▸ Recorded data:
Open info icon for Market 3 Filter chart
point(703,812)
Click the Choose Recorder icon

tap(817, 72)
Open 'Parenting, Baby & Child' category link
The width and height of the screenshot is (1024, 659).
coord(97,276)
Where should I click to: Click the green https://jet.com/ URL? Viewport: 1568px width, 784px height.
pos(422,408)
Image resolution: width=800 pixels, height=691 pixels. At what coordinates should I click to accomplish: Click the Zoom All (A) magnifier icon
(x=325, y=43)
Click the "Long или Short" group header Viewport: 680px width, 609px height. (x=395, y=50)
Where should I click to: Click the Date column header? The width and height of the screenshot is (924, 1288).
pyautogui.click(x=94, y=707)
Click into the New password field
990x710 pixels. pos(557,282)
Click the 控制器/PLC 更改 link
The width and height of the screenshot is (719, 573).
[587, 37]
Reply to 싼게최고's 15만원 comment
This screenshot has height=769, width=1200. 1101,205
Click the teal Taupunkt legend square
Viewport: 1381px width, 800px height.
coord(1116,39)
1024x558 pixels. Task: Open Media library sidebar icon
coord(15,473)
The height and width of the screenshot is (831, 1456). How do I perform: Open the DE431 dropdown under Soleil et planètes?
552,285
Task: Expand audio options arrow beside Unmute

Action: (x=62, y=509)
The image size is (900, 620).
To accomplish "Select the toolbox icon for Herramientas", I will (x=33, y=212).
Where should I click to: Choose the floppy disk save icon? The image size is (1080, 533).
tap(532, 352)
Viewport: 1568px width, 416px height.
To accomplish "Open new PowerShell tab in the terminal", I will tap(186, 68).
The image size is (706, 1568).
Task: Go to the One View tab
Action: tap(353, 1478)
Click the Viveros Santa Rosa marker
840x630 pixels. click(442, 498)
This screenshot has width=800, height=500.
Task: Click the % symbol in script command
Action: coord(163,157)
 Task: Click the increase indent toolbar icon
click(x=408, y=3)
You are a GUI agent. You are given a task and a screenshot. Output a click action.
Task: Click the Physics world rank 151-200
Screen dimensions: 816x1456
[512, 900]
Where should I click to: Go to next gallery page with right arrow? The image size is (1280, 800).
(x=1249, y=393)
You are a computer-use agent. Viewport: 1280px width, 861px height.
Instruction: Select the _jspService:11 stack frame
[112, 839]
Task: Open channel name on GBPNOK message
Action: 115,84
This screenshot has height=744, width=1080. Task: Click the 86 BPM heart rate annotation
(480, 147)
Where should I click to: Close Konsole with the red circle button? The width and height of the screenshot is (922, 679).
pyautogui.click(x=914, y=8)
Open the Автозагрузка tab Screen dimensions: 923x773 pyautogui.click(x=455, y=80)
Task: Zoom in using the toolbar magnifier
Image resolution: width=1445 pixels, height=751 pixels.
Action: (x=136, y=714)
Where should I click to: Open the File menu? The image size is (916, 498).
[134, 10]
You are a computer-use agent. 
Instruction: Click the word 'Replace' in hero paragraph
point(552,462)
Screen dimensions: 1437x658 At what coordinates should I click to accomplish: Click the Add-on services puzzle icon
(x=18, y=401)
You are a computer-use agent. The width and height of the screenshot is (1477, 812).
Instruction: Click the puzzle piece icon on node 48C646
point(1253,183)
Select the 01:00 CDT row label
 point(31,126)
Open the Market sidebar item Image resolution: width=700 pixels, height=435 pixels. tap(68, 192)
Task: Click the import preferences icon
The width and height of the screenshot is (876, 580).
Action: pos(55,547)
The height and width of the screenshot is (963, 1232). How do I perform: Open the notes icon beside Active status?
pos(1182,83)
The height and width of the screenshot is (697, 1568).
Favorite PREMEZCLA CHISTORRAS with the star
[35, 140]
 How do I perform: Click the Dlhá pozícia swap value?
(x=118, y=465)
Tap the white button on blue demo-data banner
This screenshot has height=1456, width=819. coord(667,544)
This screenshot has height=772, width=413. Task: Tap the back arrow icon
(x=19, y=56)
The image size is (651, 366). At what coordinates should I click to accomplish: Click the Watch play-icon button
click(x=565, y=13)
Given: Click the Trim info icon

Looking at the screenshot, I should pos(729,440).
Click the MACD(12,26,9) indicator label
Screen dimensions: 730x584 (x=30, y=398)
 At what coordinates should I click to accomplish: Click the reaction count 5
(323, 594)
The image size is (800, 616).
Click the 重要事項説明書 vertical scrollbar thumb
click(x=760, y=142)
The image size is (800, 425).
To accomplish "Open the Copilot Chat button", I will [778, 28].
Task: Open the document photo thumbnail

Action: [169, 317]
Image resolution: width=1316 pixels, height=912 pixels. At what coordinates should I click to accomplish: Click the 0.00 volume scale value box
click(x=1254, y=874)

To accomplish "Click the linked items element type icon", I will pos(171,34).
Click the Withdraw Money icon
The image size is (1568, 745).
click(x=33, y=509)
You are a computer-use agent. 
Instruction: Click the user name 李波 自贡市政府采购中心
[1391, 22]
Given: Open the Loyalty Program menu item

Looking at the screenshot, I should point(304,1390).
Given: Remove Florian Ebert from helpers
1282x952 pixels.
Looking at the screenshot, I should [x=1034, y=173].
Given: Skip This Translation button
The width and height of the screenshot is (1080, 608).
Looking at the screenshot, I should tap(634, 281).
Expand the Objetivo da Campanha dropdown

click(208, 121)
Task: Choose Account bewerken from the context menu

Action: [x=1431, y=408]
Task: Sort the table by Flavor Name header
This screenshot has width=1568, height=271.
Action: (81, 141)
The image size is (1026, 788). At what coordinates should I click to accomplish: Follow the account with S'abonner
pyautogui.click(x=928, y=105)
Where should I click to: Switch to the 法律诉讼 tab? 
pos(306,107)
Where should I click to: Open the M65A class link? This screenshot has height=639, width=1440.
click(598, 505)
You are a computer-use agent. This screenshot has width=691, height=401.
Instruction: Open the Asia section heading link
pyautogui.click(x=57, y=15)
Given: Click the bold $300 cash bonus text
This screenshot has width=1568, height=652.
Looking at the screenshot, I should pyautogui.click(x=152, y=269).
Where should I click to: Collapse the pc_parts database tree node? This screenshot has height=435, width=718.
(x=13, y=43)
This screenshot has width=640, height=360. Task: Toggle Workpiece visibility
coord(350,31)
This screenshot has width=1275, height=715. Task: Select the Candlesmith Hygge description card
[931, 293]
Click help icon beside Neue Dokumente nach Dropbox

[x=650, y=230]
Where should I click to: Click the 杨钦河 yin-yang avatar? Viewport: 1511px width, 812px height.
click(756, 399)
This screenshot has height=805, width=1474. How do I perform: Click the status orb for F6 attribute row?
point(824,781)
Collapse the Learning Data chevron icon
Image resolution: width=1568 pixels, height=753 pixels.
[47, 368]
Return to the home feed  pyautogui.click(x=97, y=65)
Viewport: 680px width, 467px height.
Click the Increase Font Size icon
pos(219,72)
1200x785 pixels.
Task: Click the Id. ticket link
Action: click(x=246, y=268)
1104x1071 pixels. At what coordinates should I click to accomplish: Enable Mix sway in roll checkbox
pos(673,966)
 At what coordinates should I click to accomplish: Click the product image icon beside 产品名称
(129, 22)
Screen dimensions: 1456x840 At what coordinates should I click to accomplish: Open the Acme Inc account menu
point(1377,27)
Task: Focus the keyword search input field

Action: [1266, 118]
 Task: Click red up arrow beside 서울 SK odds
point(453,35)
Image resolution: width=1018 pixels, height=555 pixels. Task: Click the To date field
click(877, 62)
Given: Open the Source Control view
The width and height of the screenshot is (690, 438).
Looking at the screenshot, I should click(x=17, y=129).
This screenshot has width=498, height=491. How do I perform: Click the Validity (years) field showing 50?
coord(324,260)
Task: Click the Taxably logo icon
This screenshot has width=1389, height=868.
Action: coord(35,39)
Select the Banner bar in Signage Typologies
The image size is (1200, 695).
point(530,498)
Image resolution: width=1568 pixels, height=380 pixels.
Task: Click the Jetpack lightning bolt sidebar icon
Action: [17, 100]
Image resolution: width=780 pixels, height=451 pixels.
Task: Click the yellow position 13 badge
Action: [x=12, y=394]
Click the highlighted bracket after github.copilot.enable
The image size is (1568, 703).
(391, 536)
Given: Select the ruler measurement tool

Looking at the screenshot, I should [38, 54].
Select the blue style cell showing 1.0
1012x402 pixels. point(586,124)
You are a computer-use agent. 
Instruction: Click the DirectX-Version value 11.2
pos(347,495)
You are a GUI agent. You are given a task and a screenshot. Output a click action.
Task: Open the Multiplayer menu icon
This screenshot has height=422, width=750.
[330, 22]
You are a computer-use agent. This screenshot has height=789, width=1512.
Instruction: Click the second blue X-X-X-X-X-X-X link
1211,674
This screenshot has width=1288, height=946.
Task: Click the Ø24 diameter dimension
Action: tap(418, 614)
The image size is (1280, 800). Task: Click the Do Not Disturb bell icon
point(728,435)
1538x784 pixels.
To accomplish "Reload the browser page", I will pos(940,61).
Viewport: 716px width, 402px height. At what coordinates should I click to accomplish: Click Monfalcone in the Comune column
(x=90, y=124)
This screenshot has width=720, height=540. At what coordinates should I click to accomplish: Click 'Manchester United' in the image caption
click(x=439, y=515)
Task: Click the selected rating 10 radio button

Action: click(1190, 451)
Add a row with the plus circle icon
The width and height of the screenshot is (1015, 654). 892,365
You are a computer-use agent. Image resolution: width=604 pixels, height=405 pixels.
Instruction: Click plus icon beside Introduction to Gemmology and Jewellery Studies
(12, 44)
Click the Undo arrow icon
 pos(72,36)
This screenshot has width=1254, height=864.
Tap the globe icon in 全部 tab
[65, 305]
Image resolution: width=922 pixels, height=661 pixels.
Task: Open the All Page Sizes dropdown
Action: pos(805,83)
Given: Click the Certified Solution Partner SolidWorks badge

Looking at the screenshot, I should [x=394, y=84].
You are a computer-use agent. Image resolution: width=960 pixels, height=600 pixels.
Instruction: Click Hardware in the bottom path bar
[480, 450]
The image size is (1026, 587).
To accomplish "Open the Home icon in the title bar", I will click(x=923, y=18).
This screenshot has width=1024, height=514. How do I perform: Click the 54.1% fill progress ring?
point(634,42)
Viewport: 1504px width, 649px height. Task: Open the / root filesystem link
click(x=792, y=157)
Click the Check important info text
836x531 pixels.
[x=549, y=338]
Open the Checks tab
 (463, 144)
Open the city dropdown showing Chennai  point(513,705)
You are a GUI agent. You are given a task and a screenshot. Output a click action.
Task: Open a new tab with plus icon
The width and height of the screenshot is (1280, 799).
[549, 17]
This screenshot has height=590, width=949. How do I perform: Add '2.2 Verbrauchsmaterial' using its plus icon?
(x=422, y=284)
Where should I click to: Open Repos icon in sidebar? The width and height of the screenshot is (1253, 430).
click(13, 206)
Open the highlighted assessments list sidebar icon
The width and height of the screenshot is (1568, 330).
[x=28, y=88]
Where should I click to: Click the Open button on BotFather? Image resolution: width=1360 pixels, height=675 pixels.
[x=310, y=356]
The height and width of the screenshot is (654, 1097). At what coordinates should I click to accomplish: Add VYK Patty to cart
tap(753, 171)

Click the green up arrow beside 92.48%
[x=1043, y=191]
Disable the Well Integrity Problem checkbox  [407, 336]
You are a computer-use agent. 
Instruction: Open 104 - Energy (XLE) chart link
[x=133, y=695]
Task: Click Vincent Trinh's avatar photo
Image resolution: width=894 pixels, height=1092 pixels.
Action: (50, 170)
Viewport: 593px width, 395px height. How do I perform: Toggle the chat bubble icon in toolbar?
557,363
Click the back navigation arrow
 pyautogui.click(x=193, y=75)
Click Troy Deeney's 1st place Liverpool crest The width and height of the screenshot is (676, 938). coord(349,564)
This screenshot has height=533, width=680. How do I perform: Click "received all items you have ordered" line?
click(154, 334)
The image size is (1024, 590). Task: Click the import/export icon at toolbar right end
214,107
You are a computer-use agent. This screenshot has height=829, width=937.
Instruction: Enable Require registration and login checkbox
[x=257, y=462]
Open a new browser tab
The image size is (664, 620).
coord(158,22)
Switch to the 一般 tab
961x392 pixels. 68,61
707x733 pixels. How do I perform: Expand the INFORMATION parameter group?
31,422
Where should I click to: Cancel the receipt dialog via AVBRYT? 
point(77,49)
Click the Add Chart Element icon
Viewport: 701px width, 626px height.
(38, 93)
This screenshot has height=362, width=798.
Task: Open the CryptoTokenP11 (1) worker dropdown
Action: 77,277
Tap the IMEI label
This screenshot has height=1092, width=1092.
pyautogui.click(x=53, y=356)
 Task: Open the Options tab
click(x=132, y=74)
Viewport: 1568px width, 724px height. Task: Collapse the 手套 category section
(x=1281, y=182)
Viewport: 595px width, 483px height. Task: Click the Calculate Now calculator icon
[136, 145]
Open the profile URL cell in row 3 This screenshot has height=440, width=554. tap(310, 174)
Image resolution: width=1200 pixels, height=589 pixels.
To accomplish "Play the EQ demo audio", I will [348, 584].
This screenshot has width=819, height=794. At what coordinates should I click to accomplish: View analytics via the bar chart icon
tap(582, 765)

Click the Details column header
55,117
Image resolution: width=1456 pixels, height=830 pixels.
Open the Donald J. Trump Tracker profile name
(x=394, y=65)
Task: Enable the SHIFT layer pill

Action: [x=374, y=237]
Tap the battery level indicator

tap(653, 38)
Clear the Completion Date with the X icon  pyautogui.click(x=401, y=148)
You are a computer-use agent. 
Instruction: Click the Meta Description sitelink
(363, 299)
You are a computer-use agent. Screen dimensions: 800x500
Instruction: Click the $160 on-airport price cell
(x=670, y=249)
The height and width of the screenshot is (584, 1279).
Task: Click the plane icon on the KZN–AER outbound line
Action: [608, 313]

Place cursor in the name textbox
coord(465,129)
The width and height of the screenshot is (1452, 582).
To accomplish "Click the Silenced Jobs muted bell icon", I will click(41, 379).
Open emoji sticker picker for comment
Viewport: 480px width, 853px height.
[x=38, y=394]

▸ Exercise description:
Reproduce only the lines from the top of the material through the one bearing "height. (x=395, y=50)", each exactly as it stands.

▸ Response area:
Open info icon for Market 3 Filter chart
point(703,812)
Click the Choose Recorder icon

tap(817, 72)
Open 'Parenting, Baby & Child' category link
The width and height of the screenshot is (1024, 659).
coord(97,276)
Where should I click to: Click the green https://jet.com/ URL? Viewport: 1568px width, 784px height.
pos(422,408)
Image resolution: width=800 pixels, height=691 pixels. At what coordinates should I click to accomplish: Click the Zoom All (A) magnifier icon
(x=325, y=43)
Click the "Long или Short" group header Viewport: 680px width, 609px height. (x=395, y=50)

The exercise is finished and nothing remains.